The realistic digital twin must integrate both sets of rules—the logic of what a director knows, and the social logic of when and if they are willing to share it (Schnatterly et al., 2021).


2. The Necessity of Behavioral Logic and Tweakable Rules

The true benefit of a board digital twin is not just in modeling reality, but in the counterfactual—testing what would happen if you changed the behavioral rules.

"The true benefit of the digital planning thing actually is that you can... say if we were to change some of these what would have happened..." - Ayenda Kemp

This means building in logics that reflect human behavior, such as:


  • The Newcomer Effect: Are you going to "come on and wait and sit and listen" or immediately assert your expertise?

  • Tokenism: If you are the only woman on an 11-member board, does your sharing profile change compared to being one of six?
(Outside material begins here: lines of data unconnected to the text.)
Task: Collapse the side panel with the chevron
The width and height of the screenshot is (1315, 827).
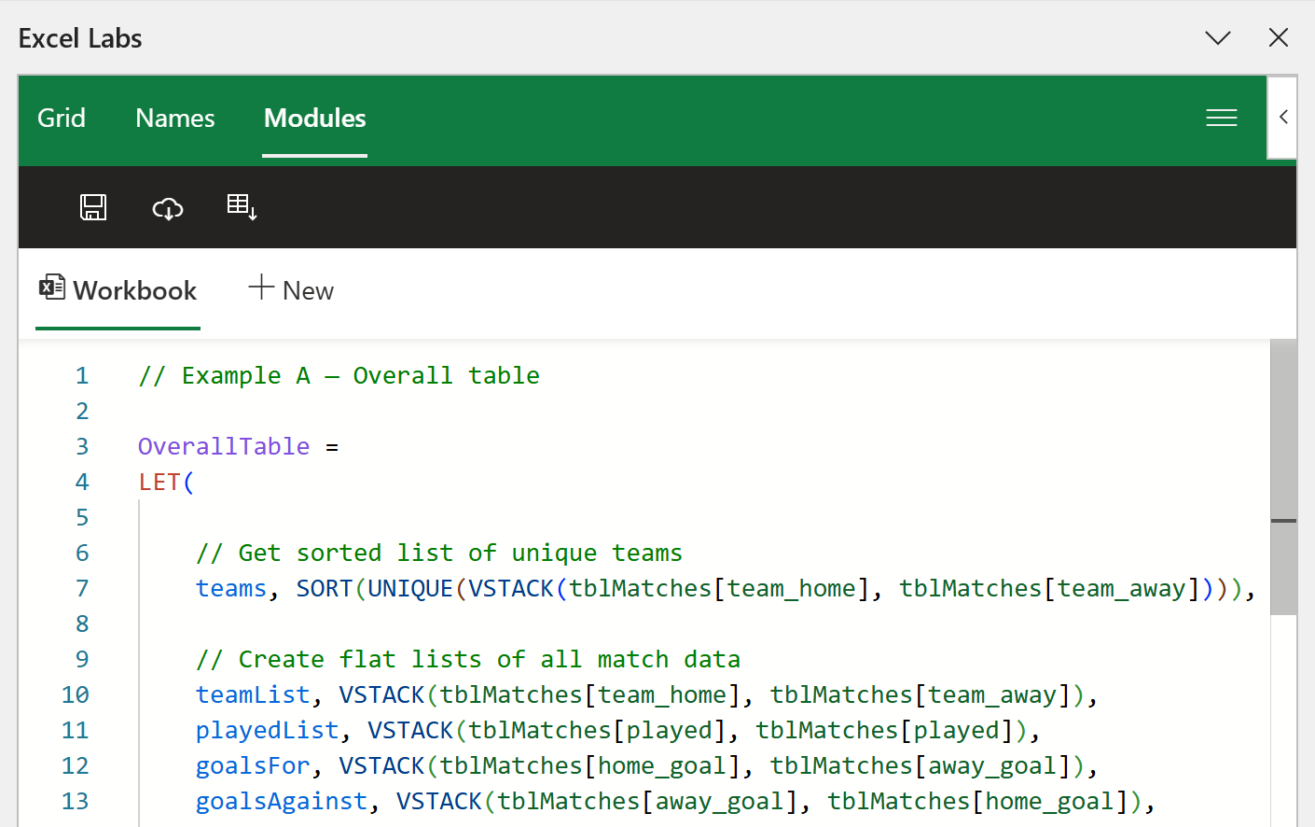Action: (1283, 117)
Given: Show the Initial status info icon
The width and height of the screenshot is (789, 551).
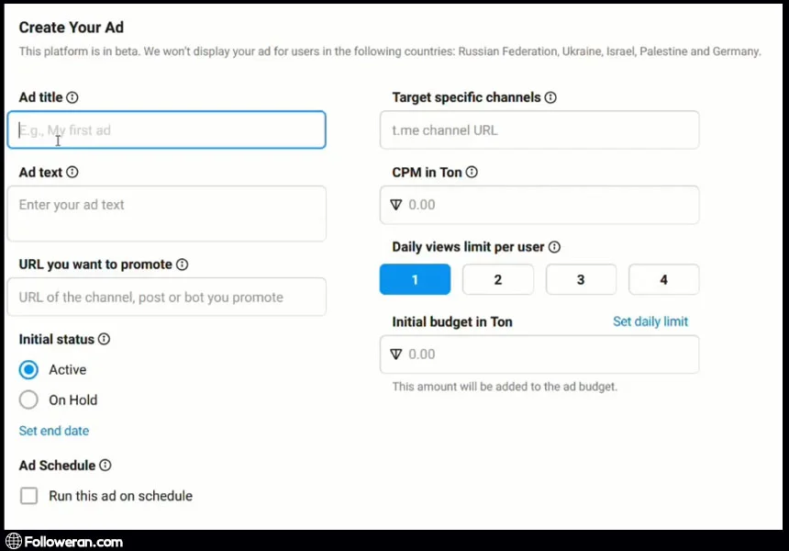Looking at the screenshot, I should click(x=104, y=339).
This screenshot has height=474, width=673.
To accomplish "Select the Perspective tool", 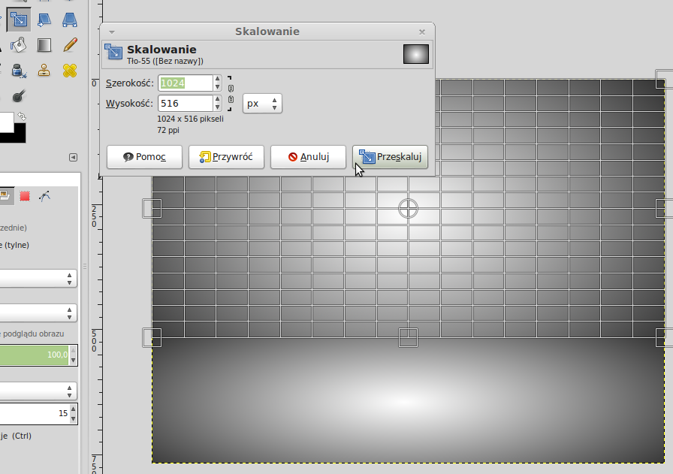I will (70, 19).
  • Interpersonal Dynamics: Simulating the impact of underlying personal conflict, where directors might consider: "What are you going to do given that the CEO is your cousin? What are you willing to do given that you hate that director over there?"


3. The Challenge of Capturing "Thought" Data


To ground the twin in genuine director expertise, we discussed the need for low-stakes, private interaction data to build an accurate "intelligence" profile. The ideal scenario: directors sharing their private, anonymized interactions.


This data, which captures how directors privately manage and process strategic situations, could be used to build the director's unique cognitive twin, moving beyond purely publicly reported data. This offers value to the boards themselves, as it allows them to better evaluate their own decision-making processes in a safe, privatized environment.



What comes next? From idea to implementation.

Our conversation made clear that the future of the board digital twin lies in the rigorous articulation and modeling of these underlying behavioral assumptions.

Karen emphasized the need for developing theory-driven rules of interaction based on existing research (e.g., on gender, fault lines, and new board member socialization). One approach is to compare ways of modeling these different theoretical logics using LLMs to see how they "collide," building the foundation for a truly powerful, insightful, and theoretically grounded digital twin of the modern corporate board.